En el quinto día de paro se vivió una jornada de fuertes enfrentamientos en la provincia de Chimborazo que terminó, según la Confederación del Movimiento Indígena de Chimborazo (Comich), con 40 heridos, dos de ellos de gravedad. Estos últimos habrían recibido impactos de perdigones, a pesar de que la policía afirmo tener «la disposición de no emplear armas de fuego ni munición letal».
Por la noche, el presidente de la República declaró el estado de excepción en tres provincias: Pichincha, Cotopaxi e Imbabura. El decreto tuvo dos versiones. Inicialmente circuló una que incluía una restricción al derecho a la libertad de información que podía implicar la suspensión de servicios de telecomunicaciones fijas, móviles y de internet.
Se limitaba, además, el manejo de información «debidamente clasificada», reservada o de circulación restringida a través de los medios de comunicación social, redes sociales y contenido comunicacional. Y se habilitaba el uso progresivo de la fuerza, incluida la fuerza letal.
Finalmente, ante la ola de voces que alertaban la violación de derechos constitucionales, desde el gobierno se afirmó que, a pesar de contar con la firma del mandatario, lo que había circulado era «un borrador» y que la versión final no contenía estos polémicos artículos. Sin embargo, esto motivó la convocatoria de la Asamblea Nacional para tratar la derogación del decreto.
La Constitución contempla la posibilidad de que el Parlamento pueda «revocar el decreto en cualquier tiempo, sin perjuicio del pronunciamiento que sobre su constitucionalidad pueda realizar la Corte Constitucional». Tras el decreto, la asambleísta del partido indígena Pachakutik Mireya Pazmiño presento un pedido para tratar la derogatoria en el pleno el lunes 20 de junio.

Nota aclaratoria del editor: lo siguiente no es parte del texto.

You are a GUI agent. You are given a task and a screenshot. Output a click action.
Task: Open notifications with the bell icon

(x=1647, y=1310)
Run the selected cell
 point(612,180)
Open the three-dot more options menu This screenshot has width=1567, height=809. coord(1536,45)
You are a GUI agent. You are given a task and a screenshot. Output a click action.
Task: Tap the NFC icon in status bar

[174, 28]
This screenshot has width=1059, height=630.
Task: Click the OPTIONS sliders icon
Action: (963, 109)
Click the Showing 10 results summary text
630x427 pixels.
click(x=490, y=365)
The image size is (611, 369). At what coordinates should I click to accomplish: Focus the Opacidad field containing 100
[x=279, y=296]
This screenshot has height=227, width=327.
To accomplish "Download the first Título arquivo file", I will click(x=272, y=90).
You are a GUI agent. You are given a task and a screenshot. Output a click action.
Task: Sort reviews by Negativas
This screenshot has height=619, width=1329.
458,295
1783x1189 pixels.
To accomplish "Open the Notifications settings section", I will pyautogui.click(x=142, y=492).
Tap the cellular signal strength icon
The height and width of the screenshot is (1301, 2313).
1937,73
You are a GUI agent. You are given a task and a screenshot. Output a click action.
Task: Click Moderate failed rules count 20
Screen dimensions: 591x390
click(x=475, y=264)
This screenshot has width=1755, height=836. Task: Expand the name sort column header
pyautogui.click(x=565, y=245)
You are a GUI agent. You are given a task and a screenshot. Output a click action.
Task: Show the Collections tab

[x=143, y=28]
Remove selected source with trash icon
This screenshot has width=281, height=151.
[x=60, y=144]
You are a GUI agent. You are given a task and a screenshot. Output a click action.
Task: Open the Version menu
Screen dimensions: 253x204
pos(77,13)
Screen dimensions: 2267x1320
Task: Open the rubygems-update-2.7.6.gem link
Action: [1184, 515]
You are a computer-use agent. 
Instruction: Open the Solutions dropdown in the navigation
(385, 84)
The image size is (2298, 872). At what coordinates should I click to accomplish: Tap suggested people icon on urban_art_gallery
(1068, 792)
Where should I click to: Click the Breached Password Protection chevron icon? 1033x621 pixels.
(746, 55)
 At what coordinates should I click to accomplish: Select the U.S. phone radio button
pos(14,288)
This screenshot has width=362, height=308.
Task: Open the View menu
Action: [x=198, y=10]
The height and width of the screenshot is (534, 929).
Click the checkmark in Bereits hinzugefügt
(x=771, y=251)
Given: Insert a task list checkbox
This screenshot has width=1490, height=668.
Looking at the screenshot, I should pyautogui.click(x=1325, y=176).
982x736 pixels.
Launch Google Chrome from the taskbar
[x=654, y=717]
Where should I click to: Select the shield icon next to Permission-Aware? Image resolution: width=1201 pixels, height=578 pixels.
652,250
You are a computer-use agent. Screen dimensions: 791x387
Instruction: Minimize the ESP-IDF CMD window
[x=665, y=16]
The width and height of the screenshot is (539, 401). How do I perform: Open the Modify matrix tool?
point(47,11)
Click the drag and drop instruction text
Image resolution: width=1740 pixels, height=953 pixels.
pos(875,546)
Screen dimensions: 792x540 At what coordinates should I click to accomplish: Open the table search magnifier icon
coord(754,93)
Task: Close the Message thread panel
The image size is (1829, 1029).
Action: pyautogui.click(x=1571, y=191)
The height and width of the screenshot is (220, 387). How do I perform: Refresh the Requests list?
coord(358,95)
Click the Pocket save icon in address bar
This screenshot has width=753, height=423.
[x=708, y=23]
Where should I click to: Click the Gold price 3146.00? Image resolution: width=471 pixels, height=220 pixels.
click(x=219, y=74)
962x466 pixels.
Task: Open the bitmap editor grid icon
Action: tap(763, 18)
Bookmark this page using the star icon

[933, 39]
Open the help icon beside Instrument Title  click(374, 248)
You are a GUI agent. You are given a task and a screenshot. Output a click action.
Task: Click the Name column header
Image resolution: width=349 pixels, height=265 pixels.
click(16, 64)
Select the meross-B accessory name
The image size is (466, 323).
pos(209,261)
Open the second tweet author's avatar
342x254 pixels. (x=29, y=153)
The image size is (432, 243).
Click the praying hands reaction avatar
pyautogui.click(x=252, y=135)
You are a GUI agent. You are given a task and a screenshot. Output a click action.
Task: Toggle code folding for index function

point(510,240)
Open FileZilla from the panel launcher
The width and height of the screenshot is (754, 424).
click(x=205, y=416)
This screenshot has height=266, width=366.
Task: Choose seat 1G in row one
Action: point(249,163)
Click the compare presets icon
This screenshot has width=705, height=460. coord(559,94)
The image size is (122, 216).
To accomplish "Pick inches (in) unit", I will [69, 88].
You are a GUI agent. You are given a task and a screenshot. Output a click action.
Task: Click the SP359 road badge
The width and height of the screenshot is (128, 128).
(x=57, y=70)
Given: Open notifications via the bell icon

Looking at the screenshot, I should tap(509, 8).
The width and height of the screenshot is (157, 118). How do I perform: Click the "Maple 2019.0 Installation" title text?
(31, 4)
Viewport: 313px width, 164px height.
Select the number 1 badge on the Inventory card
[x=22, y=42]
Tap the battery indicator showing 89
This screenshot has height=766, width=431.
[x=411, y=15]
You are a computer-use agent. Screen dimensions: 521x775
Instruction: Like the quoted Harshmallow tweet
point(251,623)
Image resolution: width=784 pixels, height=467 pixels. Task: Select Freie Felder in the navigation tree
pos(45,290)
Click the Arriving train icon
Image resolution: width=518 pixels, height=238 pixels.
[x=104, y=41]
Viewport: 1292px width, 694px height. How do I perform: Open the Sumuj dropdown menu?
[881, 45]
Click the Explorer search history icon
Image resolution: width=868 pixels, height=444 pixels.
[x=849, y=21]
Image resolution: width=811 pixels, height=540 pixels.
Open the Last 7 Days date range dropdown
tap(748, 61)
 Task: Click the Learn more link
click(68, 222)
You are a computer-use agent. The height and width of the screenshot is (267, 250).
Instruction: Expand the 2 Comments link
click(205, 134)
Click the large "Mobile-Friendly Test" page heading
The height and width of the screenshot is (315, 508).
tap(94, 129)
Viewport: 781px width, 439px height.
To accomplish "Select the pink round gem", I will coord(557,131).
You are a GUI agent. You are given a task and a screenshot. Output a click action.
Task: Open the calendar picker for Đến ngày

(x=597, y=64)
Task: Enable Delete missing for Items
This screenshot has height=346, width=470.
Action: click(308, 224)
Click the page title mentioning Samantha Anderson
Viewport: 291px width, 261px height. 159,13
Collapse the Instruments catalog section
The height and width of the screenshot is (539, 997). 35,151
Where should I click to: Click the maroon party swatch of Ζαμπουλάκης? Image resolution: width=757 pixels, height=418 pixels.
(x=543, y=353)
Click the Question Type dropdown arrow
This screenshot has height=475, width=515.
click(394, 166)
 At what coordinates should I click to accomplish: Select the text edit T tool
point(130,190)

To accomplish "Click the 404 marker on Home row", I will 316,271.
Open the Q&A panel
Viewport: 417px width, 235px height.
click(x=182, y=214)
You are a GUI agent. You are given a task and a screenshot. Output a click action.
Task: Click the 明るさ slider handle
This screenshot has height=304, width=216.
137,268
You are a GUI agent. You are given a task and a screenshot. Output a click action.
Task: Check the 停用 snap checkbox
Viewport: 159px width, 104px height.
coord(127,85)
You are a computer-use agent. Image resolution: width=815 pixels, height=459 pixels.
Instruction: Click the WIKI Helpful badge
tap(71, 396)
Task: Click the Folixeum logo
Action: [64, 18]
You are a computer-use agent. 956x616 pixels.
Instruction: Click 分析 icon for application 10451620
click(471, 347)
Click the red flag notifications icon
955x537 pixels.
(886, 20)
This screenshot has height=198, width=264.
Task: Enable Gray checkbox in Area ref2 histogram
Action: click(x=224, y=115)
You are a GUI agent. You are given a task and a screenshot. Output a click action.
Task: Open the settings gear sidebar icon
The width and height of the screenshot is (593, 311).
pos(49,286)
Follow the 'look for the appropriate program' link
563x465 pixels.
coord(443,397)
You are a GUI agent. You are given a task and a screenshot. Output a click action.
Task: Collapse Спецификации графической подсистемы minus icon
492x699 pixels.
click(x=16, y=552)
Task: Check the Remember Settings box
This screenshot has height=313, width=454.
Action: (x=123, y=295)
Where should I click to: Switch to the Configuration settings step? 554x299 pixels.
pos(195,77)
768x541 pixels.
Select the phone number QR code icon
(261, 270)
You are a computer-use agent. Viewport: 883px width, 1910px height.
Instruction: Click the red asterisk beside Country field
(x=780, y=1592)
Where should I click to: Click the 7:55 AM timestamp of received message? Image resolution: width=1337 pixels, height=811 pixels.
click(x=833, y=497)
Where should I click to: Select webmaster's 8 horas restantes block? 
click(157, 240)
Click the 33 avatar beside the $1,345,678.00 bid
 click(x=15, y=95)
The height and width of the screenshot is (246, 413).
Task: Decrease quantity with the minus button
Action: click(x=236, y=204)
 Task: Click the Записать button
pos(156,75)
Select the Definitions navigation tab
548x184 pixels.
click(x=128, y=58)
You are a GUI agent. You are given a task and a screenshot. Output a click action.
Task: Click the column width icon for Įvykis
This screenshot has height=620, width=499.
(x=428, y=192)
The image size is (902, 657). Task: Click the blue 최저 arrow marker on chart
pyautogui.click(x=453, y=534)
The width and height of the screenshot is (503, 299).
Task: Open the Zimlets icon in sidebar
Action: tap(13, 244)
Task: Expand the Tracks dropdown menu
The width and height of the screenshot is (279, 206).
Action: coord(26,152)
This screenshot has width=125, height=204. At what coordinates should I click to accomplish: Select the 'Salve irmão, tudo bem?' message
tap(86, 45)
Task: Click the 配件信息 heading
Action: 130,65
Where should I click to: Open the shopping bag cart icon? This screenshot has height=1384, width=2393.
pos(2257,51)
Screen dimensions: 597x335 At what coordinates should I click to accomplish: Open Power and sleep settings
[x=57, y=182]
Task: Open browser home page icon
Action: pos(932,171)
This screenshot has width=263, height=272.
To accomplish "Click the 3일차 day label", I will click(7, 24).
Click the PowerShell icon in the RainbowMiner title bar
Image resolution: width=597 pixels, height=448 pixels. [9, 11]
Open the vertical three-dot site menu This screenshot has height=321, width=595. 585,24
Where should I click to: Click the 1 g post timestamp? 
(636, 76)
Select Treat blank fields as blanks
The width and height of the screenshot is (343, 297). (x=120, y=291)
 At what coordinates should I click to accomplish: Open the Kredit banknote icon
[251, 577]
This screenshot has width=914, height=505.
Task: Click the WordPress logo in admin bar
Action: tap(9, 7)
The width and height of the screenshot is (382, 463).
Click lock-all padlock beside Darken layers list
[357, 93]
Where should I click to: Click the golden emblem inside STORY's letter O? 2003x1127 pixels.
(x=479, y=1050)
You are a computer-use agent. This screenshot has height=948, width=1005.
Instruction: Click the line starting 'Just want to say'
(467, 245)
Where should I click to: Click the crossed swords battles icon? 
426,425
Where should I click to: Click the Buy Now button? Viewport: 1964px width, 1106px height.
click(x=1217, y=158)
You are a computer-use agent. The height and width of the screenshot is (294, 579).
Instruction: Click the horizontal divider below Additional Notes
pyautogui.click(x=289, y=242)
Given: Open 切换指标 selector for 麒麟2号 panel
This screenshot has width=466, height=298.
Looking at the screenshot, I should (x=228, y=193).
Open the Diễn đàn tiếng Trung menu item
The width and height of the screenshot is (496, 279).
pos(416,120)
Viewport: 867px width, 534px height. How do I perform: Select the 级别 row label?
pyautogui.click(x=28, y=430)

El lunes 20, justo antes de la sesión del pleno, desde el Poder Ejecutivo se derogó y reemplazó el decreto por uno nuevo que ampliaba las provincias contempladas en el estado de excepción. Con esta estrategia, la Asamblea ya no pudo sesionar y debe volver a presentar una nueva moción y esperar al menos 48 horas para tratarla.
Con este decreto, el gobierno busca controlar la extensión de la manifestación y restringir la llegada de indígenas a la capital, pero al mismo tiempo da cuenta de cierta discrecionalidad a la hora de aplicar las normas ya que, al mismo tiempo que se restringe la libertad de asociación y reunión, desde la Secretaría General de Comunicación del Ejecutivo se convocó a la ciudadanía a participar de una jornada de movilizaciones por la paz, programada para el sábado 18 de junio en varios puntos de Quito.
La última acción que pone en tela de juicio el respeto a la institucionalidad democrática, y reaviva las tensiones, fue el allanamiento y posterior toma de la Casa de las Culturas Ecuatorianas, en Quito, por parte de la policía en busca de «material bélico, como explosivos y armas artesanales». Durante las protestas de 2019, esta institución sirvió de base para miles de militantes y organizaciones sociales, así como para la realización de asambleas permanentes.
Al no encontrarse nada, amparándose en el decreto de estado de excepción la policía decidió disponer de la Casa de las Culturas como albergue para los uniformados, ante la indignación de artistas, gestores culturales y ciudadanía que se habían convocado a una vigilia en rechazo a la intervención policial.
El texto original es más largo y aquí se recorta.